**PASSAGE PROVIDED:**

"""

UPDATED ON JUL 08, 2021 05:46 PM IST

Bengaluru:On 27 July 2012, traffic came to a standstill on the busy Tumkur Road on the National Highway 4, but this logjam wasn’t the one residents of Bengaluru encounter often. Little did people stuck in the traffic know that ahead on the road, a politician was being butchered by a group of machete-wielding, gun-holding gangsters.

Around 8.45 pm, BEML Krishnappa, a resident of Nelamangala and Congress member of Bangalore Rural Zilla panchayat, was heading home after attending a business meeting at Basaveshwara Circle near Vidhana Soudha. He was accompanied by an armed bodyguard in his SUV when he realised around 30 men armed with guns, machetes and other lethal weapons were on his tail. Moments later, his car came to a screeching halt after being blocked by a truck, as planned by the gangsters, who first opened fire at him and then to be sure he had died, hacked him.

For Bengaluru, which had moved on from the gang violence of the 90s, this was a chilling déjà vu. The murder was part of a gang rivalry between two Bettanagere cousins Srinivas alias Seena and Shankar alias Shankara.

While gang rivalries in the decades from 1970 to 90 were mainly over illegal sale of liquor, kerosene and oil, in the new liberalised Bengaluru, claim over lucrative real estate became the primary lure for gang wars.

Praveen Sood, the current Karnataka Police chief, who served in Bengaluru in the early 2000s in various roles including the city police commissioner and additional commissioner of police, traffic, said liberalisation led to the property value in the city shooting up. “Before the IT boom, it was the licence raj that was the source of quick money for gangsters. They battled to gain control over whatever became scarce because of the licences. That’s the reason we had gangsters like Oil Kumar, who had control over the oil supply of Bengaluru. This seems like a small thing, but then it provided profit,” Sood added.

As the city expanded, most of these gang activities moved to the outskirts. “Post-liberalisation, rowdy activities shifted towards real estate. If you look at Bengaluru’s development as concentric circles and if you draw a line on the extend of gangster activities from 1990 to 2020, you will see the activities moving towards the outermost edge, where new layouts were coming up and land disputes were common. Here, gangsters used their muscle power,” said MN Anucheth, a 2009-batch IPS officer, who is currently posted as the DCP central.

The story of the Bettanagere brothers and their growth coincided with the real estate boom in Nelamangala, Devanahalli and other north Bengaluru areas in the last decade.

In 2005, Seena and Shankara, the Bettanagere cousins, were jailed in connection with the murder of Balekai Bassavaiah, who had defeated Hanumanthaiah, Seena’s father, in the taluk milk producers’ co-operative elections in 2004.

"""

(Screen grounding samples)
"""

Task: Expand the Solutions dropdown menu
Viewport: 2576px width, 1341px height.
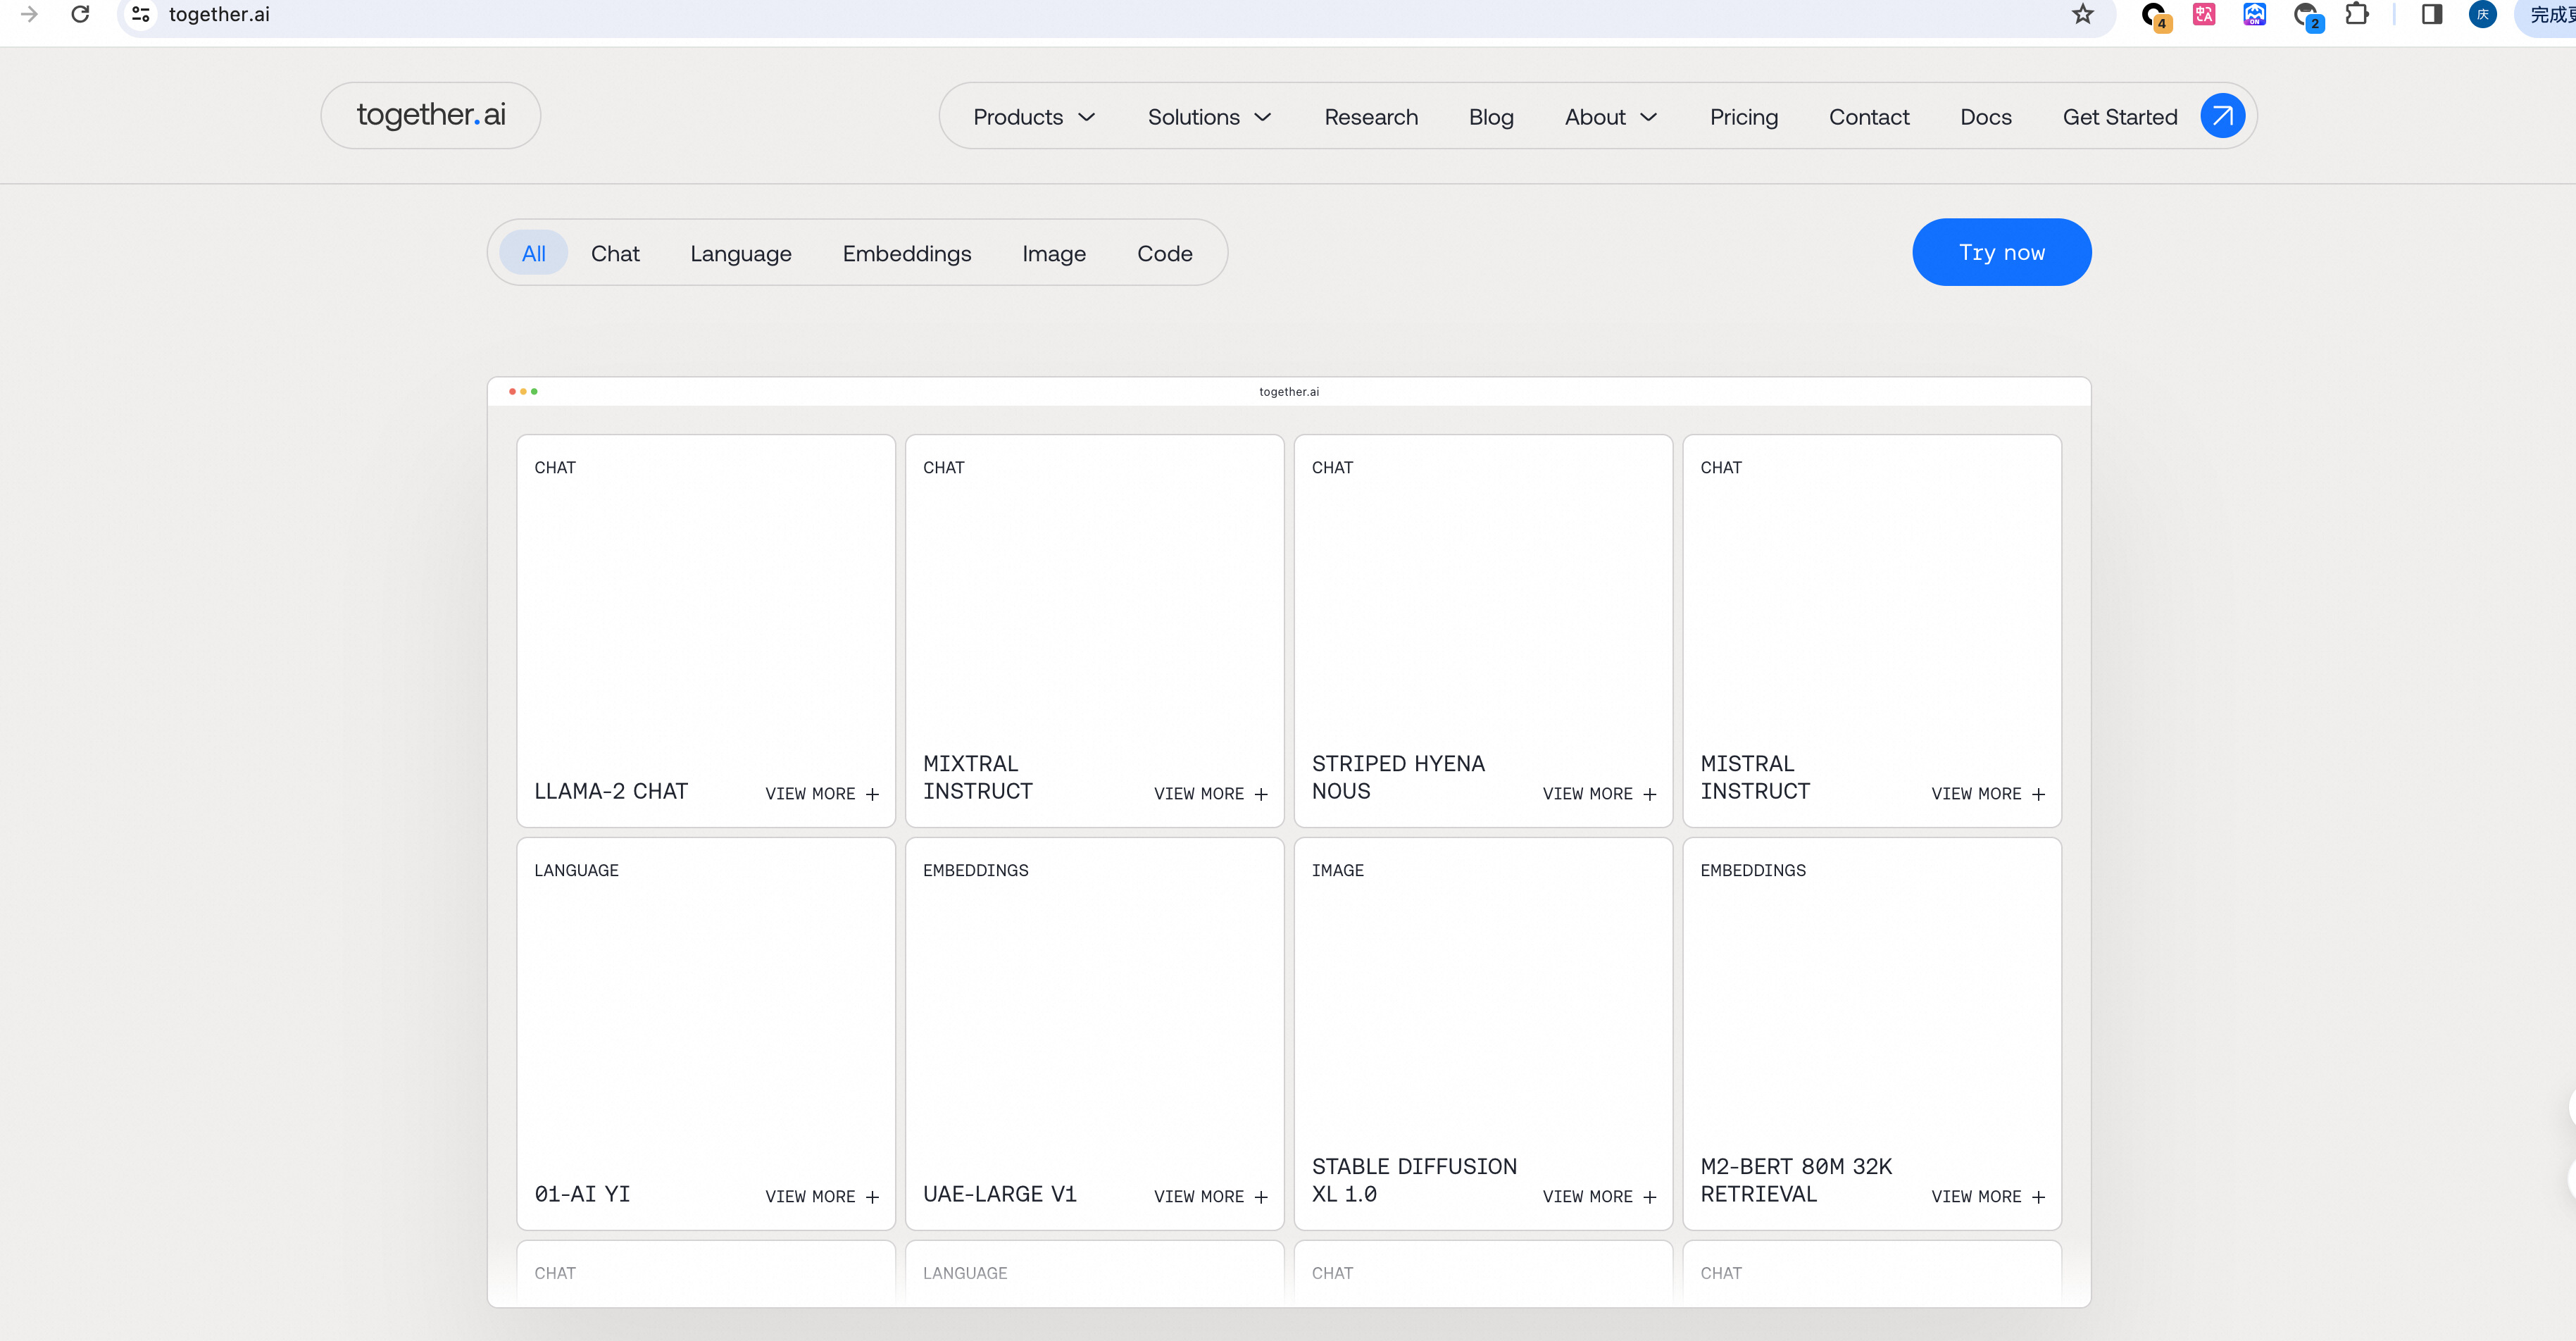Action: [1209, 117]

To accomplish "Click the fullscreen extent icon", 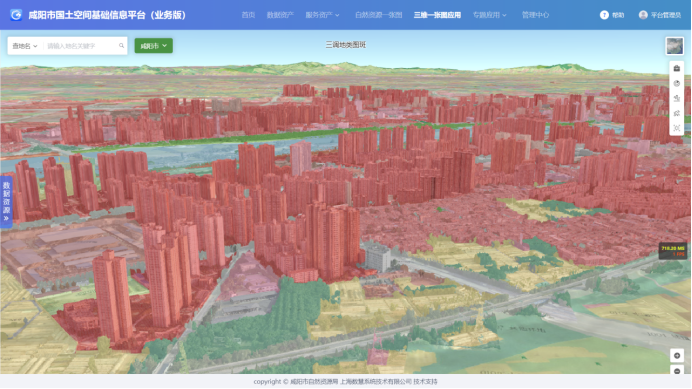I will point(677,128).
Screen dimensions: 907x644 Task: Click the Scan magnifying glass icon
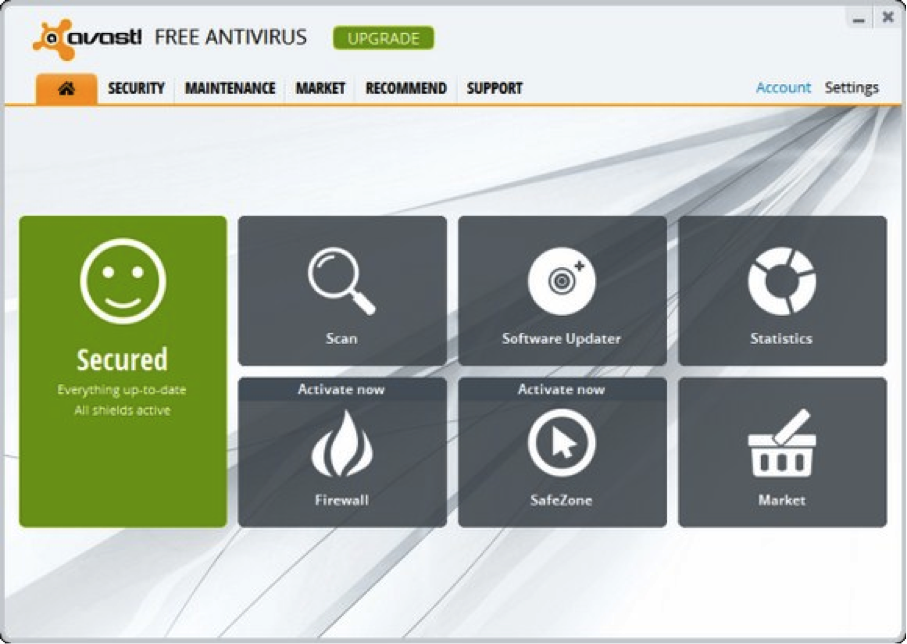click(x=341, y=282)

"""

**GIVEN PROBLEM 1:**
Put the rows starting with the line containing "Screen dimensions: 907x644" and going on through the end of the rows into a numbered list, skipping blank lines and leaving out the pictures.
**GIVEN PROBLEM 2:**
Continue the article about Bengaluru gang violence from the point where it stops.
The rows are unrelated to the article on Bengaluru gang violence.

**TASK ANSWER 1:**
1. Screen dimensions: 907x644 Task: Click the Scan magnifying glass icon
2. click(x=341, y=282)

**TASK ANSWER 2:**
The rivalry began when Shankara managed to get bail and walked out of the prison, while Seena remained in jail. The rivalry resulted in nine murders, including that of Krishnappa. The murders were the result of the disputes over real estate deals and Seena’s political ambitions.

Political ambitions were another trait of the post-90s gangsters. “In the earlier days, being a gangster meant fame and fear that would help them hold on to their territories. But in the 2000s, most rowdies aspired to get political powers and not come into the limelight as much. They believe that political power gave them legitimacy and more power,” said a serving police officer, who didn’t want to be named.

“If politicians used gangsters to further their agenda, a look now at the criminal background of several politicians, especially at corporator level, one can see being a rowdy was a steppingstone,” the officer added.

In 2005, Seena was serving as a gram panchayat member and Shankara was opposed to his cousin’s political ambitions. Krishnappa is said to have helped Shankara get bail and soon the two joined hands.

In 2008, Krishnappa allegedly got his rival and member of Nelamangala Taluk Panchayat, Hadiyaala Devi, killed by Shankar’s gang. Devi was Seena’s brother-in-law.

The gang war between both gangs left a trail of blood. The first to be killed were advocate Devaraj and farmer Krishnamurthy, who were eyewitnesses to Basavaiah murder. Since Devaraj was killed in front of his father Bylappa, he was murdered too. Devaraj’s son-in-law, Gangondanahalli Ramamurthy, a local politician, too was murdered when he tried to take revenge on the cousins.

In retaliation of Devi’s murder, Seena’s gang is said to have murdered realtor Lohith Gowda, who was close to Shankara. The gang rivalry eventually resulted in the mid-highway murder of Krishnappa in 2012.

A month later, in September 2012, Seena was killed in a police encounter.

In November 2003, Rowdy Rajendra alias Bekkina Kannu (cat eye) Rajendra was hacked to death by a gang of five persons near Chalukya hotel in High Grounds police station limits. Years before his murder, Rajendra had been involved in the real estate and cable business.

He was also a contractor for the Bengaluru Development Authority and Bengaluru Mahanagara Palike, thus enjoying close contact with several politicians in the city. One of the suspects in his murder, another gangster Silent Sunil, is on top of the police list, said officials of the Central Crime Branch (CCB).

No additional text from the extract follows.